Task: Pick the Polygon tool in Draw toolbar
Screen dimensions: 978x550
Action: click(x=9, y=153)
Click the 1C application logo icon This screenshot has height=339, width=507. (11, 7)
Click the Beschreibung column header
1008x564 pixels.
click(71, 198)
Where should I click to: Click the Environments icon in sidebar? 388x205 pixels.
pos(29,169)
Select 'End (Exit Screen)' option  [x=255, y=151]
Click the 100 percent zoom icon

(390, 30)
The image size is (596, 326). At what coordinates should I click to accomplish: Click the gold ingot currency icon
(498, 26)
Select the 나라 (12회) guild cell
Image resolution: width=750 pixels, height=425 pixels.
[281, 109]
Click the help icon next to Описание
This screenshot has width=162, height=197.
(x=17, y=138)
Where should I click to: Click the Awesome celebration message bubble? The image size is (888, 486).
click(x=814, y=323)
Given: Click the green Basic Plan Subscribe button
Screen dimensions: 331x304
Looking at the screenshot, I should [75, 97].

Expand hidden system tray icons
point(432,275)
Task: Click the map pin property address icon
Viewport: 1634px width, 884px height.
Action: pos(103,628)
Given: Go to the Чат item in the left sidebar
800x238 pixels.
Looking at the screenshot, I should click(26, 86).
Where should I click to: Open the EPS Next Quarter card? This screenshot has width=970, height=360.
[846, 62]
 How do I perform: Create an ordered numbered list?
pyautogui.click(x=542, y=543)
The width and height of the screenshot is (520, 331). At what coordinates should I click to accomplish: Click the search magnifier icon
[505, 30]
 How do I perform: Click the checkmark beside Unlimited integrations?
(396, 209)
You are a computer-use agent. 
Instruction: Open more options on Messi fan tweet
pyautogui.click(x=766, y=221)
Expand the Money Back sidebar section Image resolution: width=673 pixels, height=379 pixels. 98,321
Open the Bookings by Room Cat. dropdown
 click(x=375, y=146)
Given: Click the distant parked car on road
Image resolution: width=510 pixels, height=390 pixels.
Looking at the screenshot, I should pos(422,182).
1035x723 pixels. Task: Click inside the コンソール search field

========

Provide the count of lines holding the word "Given" in these entries, and no other words.

3